Las llamadas “enmiendas” no dicen ni una palabra que justifique la flagrante injerencia estadounidense en los asuntos del Estado soberano de Cuba, en cuyo territorio ningún legislador de ningún país tiene jurisdicción, y que hoy discute un proyecto constitucional que trazará el camino futuro de la nación. Por supuesto que no vivimos en una sociedad perfecta, y no son solo 8 enmiendas las que tenemos que hacer aquí, pero esas las discutimos entre nosotros, sin recibir señas de nadie. ¿En qué se convirtieron las distractoras enmiendas? Con una ignorancia supina, capaz de extrapolar a Cuba prácticas de naciones muy distantes y diferentes, la señora Nikki Haley, que ya había anunciado su renuncia, no pudo ni pasar el bate, y las publicitadas enmiendas se convirtieron en una demora innecesaria y una pérdida total de tiempo: todas fueron rechazadas por abrumadora mayoría —sin que ni siquiera fuera necesario calcular las dos terceras partes de aprobación que había pedido Cuba—, con el solitario respaldo de Estados Unidos, su compinche Israel, y Ucrania, cuyos niños fueron atendidos gratuitamente en nuestro país cuando el accidente de Chernóbil. Como siempre, esta vez sin abstención, la resolución presentada por la Isla fue aprobada por 189 votos a favor y 2 en contra —“calamidad y su perro”. Y todo en el noveno inning.
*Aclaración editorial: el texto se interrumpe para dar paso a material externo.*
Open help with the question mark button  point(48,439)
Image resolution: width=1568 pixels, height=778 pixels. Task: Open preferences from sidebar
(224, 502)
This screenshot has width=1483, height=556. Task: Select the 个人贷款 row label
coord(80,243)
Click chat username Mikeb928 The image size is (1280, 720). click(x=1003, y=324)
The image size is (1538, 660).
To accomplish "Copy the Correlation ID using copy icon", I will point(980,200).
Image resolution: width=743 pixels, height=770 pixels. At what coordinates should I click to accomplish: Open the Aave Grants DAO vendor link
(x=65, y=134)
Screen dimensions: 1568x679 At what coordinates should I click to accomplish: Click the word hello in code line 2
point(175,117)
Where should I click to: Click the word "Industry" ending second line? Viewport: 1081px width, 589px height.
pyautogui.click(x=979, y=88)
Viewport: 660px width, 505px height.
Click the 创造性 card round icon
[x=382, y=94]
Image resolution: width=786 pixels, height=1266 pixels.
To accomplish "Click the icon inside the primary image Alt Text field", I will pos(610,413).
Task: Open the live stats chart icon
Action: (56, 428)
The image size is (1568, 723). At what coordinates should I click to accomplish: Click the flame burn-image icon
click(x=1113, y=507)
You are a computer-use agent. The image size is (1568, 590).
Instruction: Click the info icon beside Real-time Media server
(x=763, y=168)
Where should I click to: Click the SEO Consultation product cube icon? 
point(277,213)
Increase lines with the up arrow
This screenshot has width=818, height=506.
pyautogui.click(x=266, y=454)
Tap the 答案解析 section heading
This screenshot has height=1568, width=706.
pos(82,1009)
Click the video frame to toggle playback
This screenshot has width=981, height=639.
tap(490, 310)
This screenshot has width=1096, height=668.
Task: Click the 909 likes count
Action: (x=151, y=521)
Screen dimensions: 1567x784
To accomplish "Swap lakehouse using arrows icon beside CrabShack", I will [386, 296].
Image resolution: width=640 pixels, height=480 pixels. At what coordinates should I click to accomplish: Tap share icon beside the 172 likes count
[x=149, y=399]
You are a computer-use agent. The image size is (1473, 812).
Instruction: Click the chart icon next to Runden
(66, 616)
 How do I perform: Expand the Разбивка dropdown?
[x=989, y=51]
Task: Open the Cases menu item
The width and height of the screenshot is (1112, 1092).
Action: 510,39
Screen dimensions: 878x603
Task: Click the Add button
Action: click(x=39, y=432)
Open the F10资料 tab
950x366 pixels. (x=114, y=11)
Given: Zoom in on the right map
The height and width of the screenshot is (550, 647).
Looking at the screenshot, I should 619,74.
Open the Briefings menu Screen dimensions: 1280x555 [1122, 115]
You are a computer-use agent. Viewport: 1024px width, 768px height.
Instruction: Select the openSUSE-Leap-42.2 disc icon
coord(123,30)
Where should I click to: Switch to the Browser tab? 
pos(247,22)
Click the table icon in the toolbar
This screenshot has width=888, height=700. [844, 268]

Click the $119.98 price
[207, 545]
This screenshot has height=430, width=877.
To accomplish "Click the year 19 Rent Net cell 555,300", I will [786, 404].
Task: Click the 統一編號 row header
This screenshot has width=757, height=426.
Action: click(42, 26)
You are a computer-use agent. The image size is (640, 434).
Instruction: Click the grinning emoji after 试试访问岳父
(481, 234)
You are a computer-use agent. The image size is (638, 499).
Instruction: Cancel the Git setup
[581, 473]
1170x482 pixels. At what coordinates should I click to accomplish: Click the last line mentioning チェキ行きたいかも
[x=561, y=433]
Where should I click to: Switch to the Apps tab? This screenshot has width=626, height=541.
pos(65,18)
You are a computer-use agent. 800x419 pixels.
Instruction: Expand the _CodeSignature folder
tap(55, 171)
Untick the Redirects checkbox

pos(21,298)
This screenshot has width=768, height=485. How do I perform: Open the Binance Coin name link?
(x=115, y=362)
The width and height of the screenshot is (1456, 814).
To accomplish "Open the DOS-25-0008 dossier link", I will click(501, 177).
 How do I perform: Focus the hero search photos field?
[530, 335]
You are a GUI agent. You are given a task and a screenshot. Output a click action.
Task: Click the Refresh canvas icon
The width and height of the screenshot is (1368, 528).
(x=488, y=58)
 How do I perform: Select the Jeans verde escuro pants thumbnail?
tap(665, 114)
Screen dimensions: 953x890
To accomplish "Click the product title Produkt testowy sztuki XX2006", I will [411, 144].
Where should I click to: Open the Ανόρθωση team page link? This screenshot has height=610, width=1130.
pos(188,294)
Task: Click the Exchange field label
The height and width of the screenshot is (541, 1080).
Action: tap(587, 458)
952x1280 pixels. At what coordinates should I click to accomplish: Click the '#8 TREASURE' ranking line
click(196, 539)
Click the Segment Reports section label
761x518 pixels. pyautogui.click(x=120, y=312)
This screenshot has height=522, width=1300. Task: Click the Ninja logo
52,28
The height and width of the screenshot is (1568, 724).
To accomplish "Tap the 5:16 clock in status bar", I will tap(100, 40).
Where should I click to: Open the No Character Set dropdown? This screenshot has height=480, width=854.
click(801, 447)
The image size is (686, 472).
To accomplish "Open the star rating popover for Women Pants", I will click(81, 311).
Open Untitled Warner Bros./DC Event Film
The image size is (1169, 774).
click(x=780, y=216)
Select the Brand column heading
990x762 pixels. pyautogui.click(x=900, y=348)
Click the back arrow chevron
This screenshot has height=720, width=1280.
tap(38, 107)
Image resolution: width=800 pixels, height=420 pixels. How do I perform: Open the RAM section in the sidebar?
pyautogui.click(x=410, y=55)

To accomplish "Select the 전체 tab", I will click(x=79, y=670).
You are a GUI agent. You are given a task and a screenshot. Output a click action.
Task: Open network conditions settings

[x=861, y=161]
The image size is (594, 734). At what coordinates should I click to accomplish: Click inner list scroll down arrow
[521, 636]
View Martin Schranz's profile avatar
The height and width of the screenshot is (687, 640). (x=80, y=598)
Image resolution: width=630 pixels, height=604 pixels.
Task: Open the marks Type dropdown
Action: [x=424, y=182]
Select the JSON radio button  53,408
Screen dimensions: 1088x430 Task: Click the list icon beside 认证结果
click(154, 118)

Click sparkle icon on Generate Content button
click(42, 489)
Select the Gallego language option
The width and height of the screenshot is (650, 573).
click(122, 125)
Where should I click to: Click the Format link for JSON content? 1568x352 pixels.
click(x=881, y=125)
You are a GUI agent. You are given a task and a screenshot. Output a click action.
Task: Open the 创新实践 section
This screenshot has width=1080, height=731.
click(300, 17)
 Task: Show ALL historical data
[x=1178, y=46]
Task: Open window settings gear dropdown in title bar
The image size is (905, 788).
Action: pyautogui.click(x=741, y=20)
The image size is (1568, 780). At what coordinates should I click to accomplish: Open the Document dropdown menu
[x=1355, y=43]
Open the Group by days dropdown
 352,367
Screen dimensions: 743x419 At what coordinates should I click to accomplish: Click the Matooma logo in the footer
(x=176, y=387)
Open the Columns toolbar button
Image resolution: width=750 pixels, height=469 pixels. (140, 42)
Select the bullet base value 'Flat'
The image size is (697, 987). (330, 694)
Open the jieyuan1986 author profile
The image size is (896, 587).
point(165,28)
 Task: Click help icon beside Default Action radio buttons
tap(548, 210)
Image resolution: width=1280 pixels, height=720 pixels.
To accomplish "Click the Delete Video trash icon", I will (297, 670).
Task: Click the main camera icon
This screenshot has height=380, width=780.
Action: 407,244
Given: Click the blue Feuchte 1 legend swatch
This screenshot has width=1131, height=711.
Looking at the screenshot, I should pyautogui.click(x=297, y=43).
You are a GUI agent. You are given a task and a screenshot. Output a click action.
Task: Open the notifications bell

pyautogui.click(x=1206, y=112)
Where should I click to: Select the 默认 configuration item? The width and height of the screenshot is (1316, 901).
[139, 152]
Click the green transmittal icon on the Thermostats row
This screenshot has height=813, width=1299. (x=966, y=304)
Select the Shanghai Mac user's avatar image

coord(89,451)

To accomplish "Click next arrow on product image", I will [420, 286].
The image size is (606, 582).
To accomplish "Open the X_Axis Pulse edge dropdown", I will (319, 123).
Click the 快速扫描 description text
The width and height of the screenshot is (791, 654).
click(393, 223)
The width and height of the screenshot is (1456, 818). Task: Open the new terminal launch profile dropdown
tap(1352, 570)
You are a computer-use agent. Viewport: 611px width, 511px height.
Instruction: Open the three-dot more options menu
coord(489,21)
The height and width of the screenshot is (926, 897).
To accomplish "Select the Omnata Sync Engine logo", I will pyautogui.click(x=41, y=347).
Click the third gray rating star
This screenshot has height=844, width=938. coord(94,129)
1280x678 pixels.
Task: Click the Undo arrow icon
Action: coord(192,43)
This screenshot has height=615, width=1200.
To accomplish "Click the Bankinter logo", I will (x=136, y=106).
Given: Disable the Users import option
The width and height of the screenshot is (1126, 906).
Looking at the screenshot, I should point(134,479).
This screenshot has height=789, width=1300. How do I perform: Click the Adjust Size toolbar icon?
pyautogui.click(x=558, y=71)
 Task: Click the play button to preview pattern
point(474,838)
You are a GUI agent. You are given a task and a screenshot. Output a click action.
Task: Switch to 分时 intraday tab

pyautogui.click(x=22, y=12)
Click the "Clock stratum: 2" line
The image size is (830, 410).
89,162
El discurso del ministro de Relaciones Exteriores Bruno Rodríguez Parrilla fue una ejemplar pieza de la diplomacia revolucionaria, que recordaba a las del Canciller de la Dignidad, cuando impugnaba personalmente y mirando a los ojos: su pitcheo estuvo impecable y sacó un scone de poches con rectas de más 90 km / h en la zona de strike; no lanzó ni una curva, pues no hacía falta, porque no le podían batear ni de foul. Menos mal que pude seguir lo que sucedía en tiempo real por Cubadebate, y lamento que la televisión cubana no lo transmitiera así, ni se preparara para este evento en que el discurso de la delegada de Estados Unidos, reafirmó la condición revolucionaria de los que somos de veras. En realidad, Estados Unidos, tratando de evitar un ridículo, hizo 9. Seguramente la señora Nikki le dijo a su amigo: “Donald, hice lo que pude”. El juego terminó 9 x 0.